Geçmişi Zihinlerden Okumak: Bir Düğün Gecesi

Bir Düğün Gecesi, Adalet Ağaoğlu'nun Dar Zamanlar adı verilen üçlemesinin ikinci kitabı olarak 1979 yazdığı romanı. Roman, serinin ilk kitabı olan Ölmeye Yatmak'ın bir devamı niteliğinde. Ölmeye Yatmak 1973 yılında kaleme alınr. Dolayıyla Dar Zamanlar'ın bu iki kitabı arasına altı yıllık bir zaman dilimi girer. Dizinin üçüncü ve son kitabı Hayır ise 1987 yılında yazılır. Üçleme, Türkiye'nin yakın toplumsal tarihini el alır. Darbeler ve muhtıralarla geçen ve antidemokratik uygulamalara sahne olan bu yıllar düşünüldüğünde "Dar Zamanlar"ın bu üçlemeye başlık olarak seçilmiş olması önemli.

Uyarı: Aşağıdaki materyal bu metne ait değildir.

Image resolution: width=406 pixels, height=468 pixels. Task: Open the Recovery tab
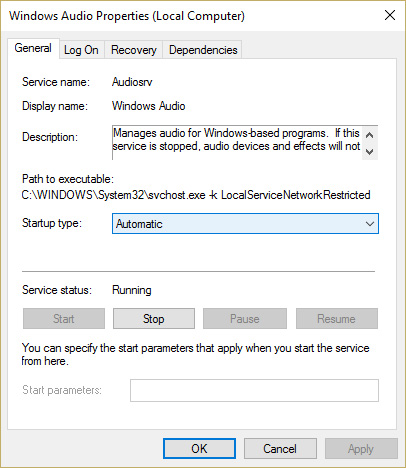pos(134,50)
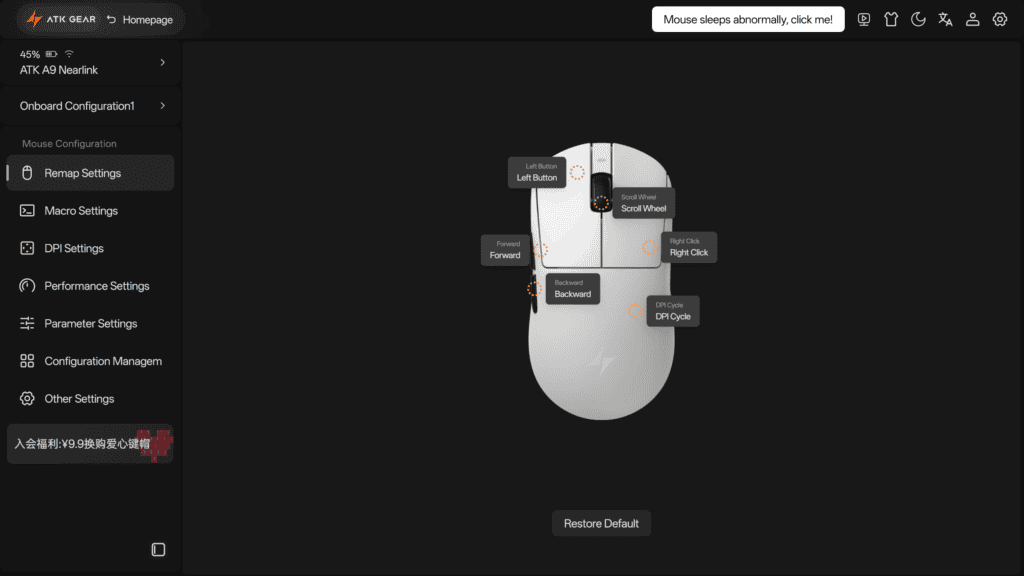
Task: Open the video tutorial monitor icon
Action: coord(863,20)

Bir Düğün Gecesi, adından da anlaşılacağı üzere zamansal açıdan Ayşen ile Ercan'ın düğünün yapıldığı gece odaklı kurgulanır. Fakat kurgu zamanı yalnızca düğün gecesi ile sınırlı değil, geri dönüş tekniği kullanılarak zamanda geriye dönüşler yapılır. Bu tekniğin kullanılması da romana zamanın kullanımı açısından zenginlik katarken diğer yandan da bir geceye sığamayacak ve örgüye eklenmeyecek olayların  kurguya dahil edilmesine imkân tanır.

Ölmeye Yatmak'taki karakter kadrosu, birkaç eksik dışında ve birkaç ekleme ile Bir Düğün Gecesi'nde de bulunur. Ölmeye Yatmak romanının başat anlatıcılarından olan Aysel bu romanda anlatıcılık rolünü diğer karakterlere devreder. Bir Düğün Gecesi'nin başat anlatıcıları Aysel'in kocası Ömer ve yine Aysel'in kız kardeşi Tezel olur. Düğünü olan ise Aysel'in kardeşi İlhan'ın kızı Ayşen'dir. Ölmeye Yatmak'taki bazı karakterler vefat etmiş, bazıları aileden kopmuş, bazıları yaşlanmış ve bazıları da büyümüştür. Hem bir seri olması hem de karakterlerin geçmişlerinin önemi açısından Bir Düğün Gecesi'nden önce Ölmeye Yatmak romanının okunması gerekir.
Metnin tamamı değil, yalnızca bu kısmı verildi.